▸ Required work
Rewrite the plagiarism passage, starting with the words "At the same" and ending after "January 2013 <http://www.oed.com/view/Entry/144939>.)", and switch every "misrepresentation" to "deception".

▸ Excerpted passage
>> Begin

Using parts of your assignment from another course in a new paper without citing your source.

Is It Plagiarism?
Yes, it's plagiarism.: 2342 votes (80.32%)
It's not plagiarism, but it's still cheating.: 266 votes (9.12%)
There's no problem with re-using your own work.: 308 votes (10.56%)
Total Votes: 2916

A Basic, Comprehensive Definition

Often, definitions of plagiarism describe it as the theft of someone's words or ideas.

At the same time, most of them aren't as clear that plagiarism is a kind of fraud. Fraud is misrepresentation that aims to gain an unfair advantage. 

Since many cases of plagiarism don't involve any actual theft, and all of them involve misrepresentation, fraud seems to be a better description of what's wrong with plagiarism.

Plagiarism is the act of representing intellectual work as something it is not -- including representing someone else's work as your own and representing your own previous work as something new.

The Oxford English Dictionary (OED)

“The action or practice of taking someone else's work, idea, etc., and passing it off as one's own; literary theft.”

("plagiarism, n." OED Online. December 2012. Oxford University Press. 3 January 2013 <http://www.oed.com/view/Entry/144939>.)

Modern Language Association (MLA)

"Plagiarism is presenting another person's ideas, words, or entire works as your own" (MLA Handbook, 9th ed., 2021, p. 96).

>> End

▸ Data
>> Begin

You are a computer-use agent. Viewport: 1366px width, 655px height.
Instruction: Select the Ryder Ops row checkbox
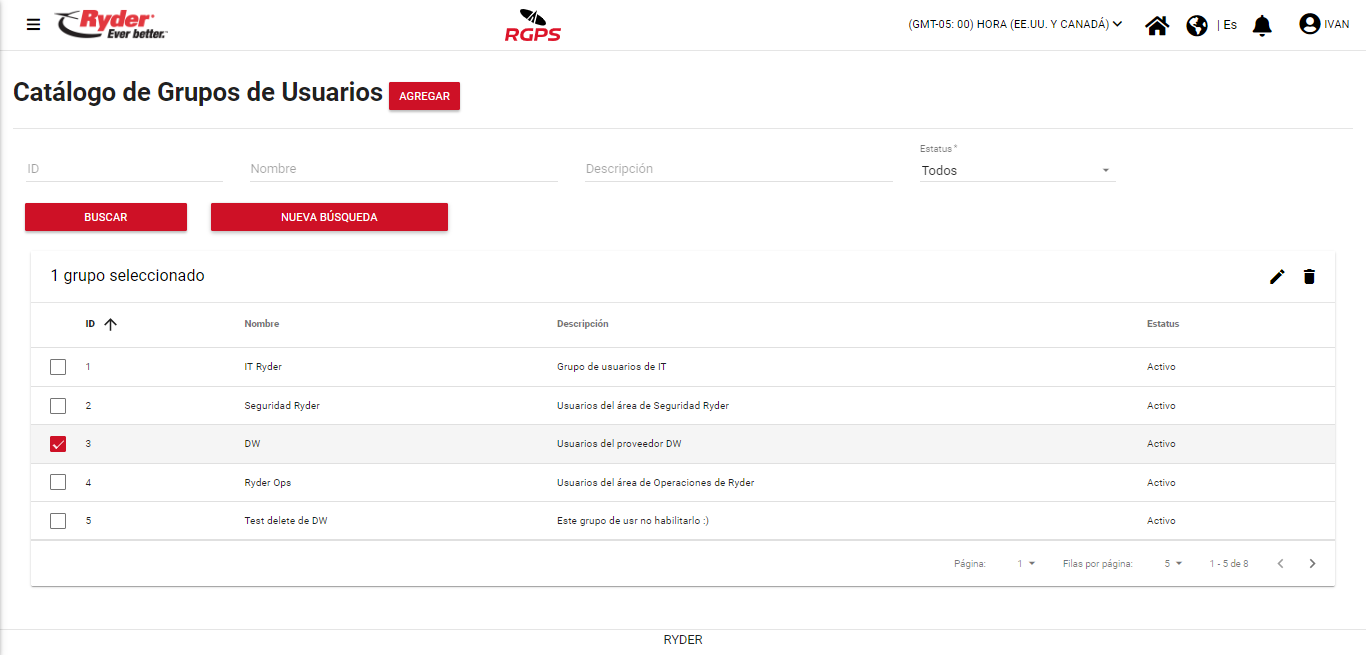point(58,482)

>> End

▸ Result of the exercise
At the same time, most of them aren't as clear that plagiarism is a kind of fraud. Fraud is deception that aims to gain an unfair advantage. 

Since many cases of plagiarism don't involve any actual theft, and all of them involve deception, fraud seems to be a better description of what's wrong with plagiarism.

Plagiarism is the act of representing intellectual work as something it is not -- including representing someone else's work as your own and representing your own previous work as something new.

The Oxford English Dictionary (OED)

“The action or practice of taking someone else's work, idea, etc., and passing it off as one's own; literary theft.”

("plagiarism, n." OED Online. December 2012. Oxford University Press. 3 January 2013 <http://www.oed.com/view/Entry/144939>.)